Figure 1.

High expression levels of outer membrane proteins lead to changes in chloroplast and mitochondrial membrane morphology. (A) The transmembrane (TM) domain of the chloroplast outer envelope protein CHUP1, full length outer envelope protein 7 (OEP7), or the small subunit of RUBISCO (pSSU) were fused to the N-terminus of GFP and expressed in protoplasts under control of a 35S promoter. GFP fluorescence (GFP), chlorophyll autofluorescence (AUF), and the overlay (GFP/AUF) of representative protoplasts are shown. The CHUP1 and pSSU images are single optical sections, OEP7 images are maximum projections of optical sections. (B) The β-barrel-shaped OEP24, fused to GFP was expressed in A. thaliana mesophyll protoplasts under control of the 35S promoter. GFP fluorescence (GFP), autofluorescence (AUF), and the overlay (GFP/AUF) of a representative protoplast are shown. Images are maximum projections of optical sections. (C) The transmembrane domain of the mitochondrial protein Tom20 was fused to YFP and expressed in protoplasts under control of a 35S promoter. YFP fluorescence, MitoTracker (MT) staining, and the overlays of the YFP fluorescence with MT or the chlorophyll autofluorescence (AUF) of representative protoplasts are shown.
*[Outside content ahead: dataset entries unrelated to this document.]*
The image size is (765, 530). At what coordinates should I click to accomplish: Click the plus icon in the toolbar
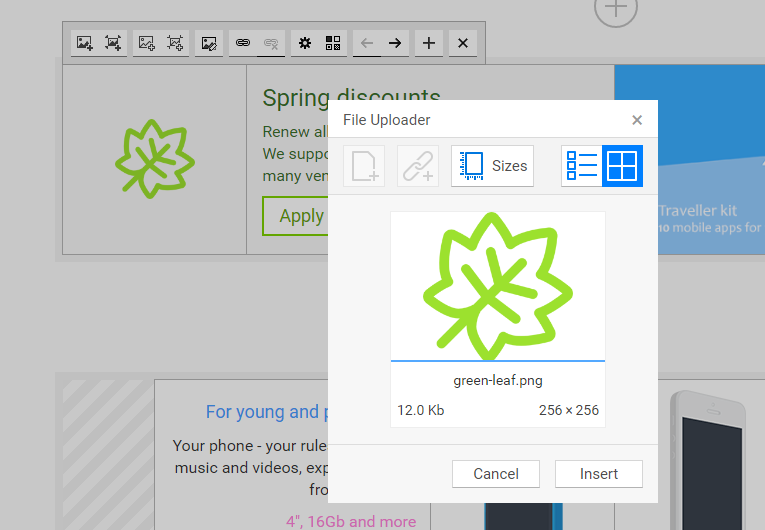429,43
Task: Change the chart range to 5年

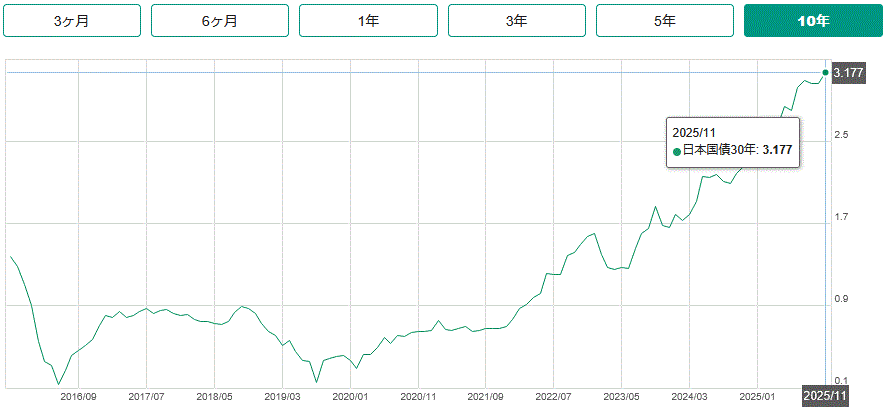Action: click(x=664, y=21)
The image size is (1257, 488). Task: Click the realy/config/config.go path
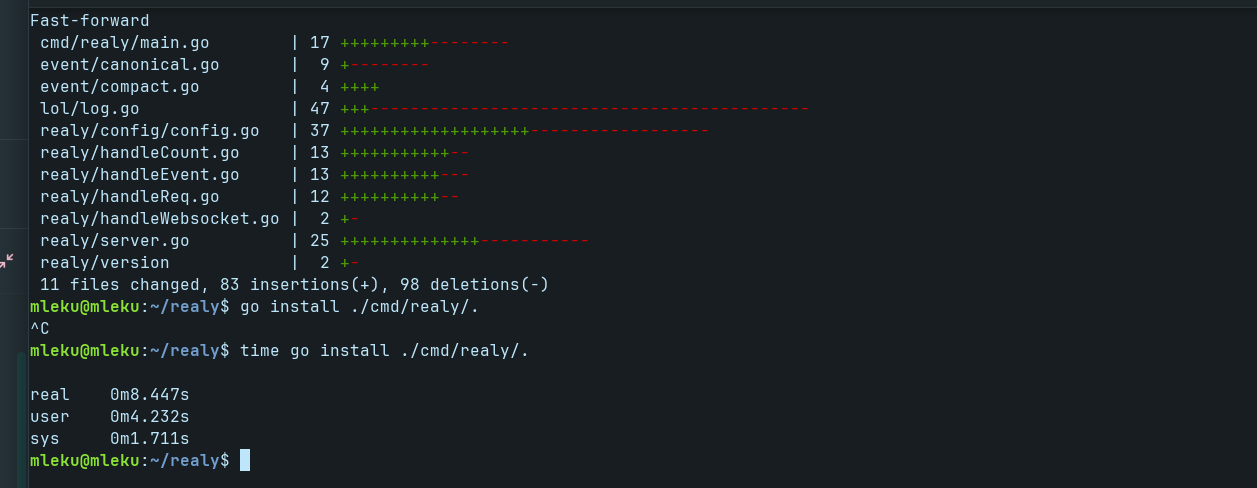point(150,131)

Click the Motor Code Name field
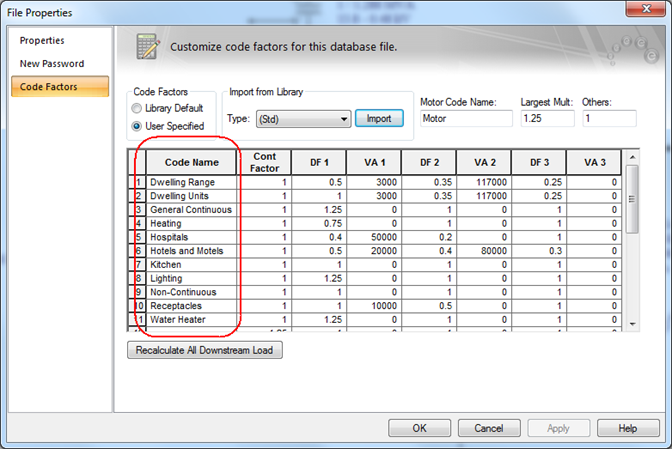tap(465, 119)
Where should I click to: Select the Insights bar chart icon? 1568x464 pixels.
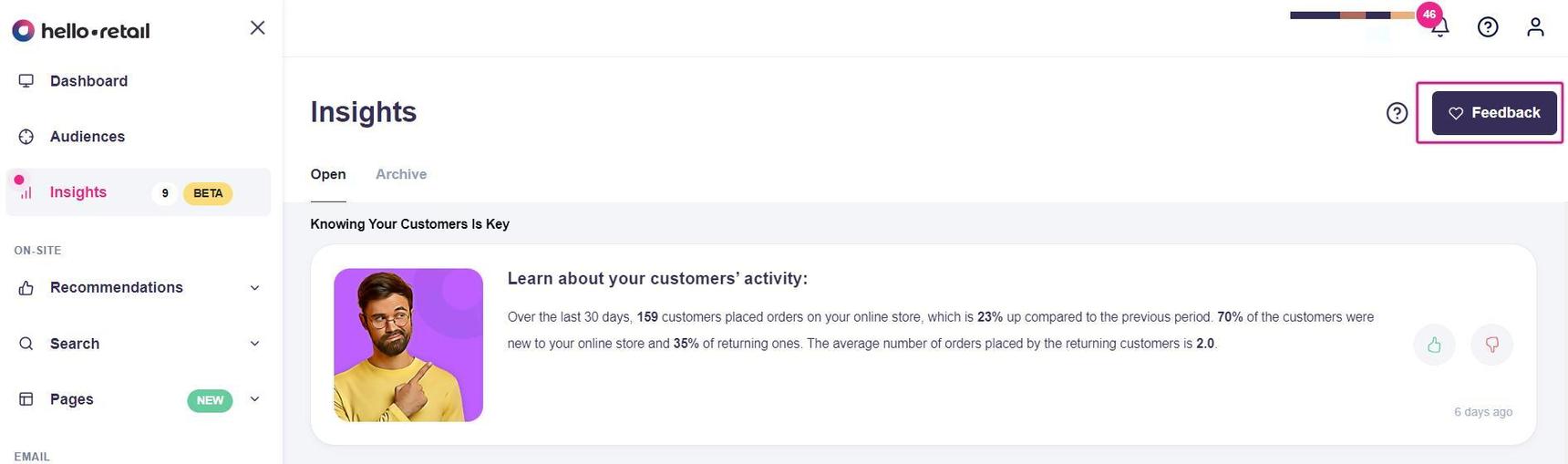tap(26, 192)
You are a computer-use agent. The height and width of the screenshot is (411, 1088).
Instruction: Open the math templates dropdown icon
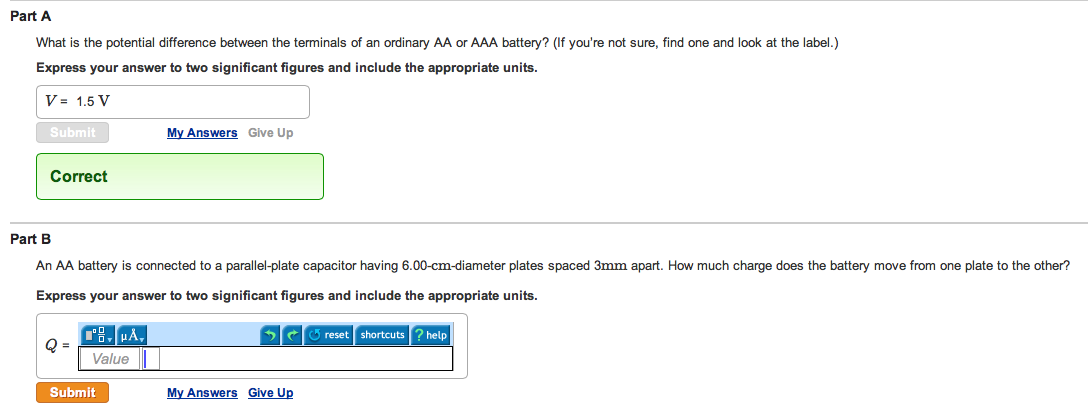(x=98, y=335)
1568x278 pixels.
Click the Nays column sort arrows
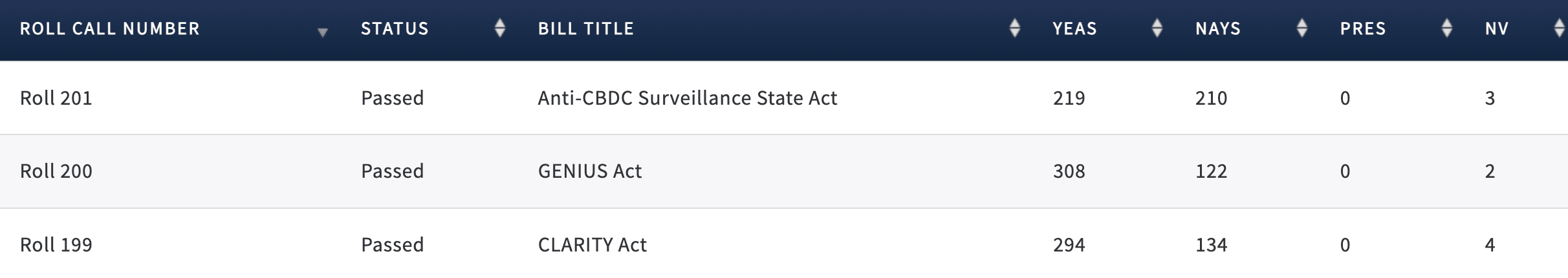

Images are single optical sections. (D) pAOX fused to GFP and Cherry with an SKL at the C-terminus to induce peroxisomal targeting were co-expressed in protoplasts under control of a 35S promoter. GFP fluorescence (GFP), chlorophyll autofluorescence (AUF), and the overlay of GFP/AUF and the Cherry–SKL signal (blue) of a representative protoplast are shown. Images are single optical sections. Scale bars in (A–D) represent 10 μm. (E) The localization of the proteins used in this figure is shown as a schematic (OM, outer membrane; IM, inner membrane; TH, thylakoid membrane).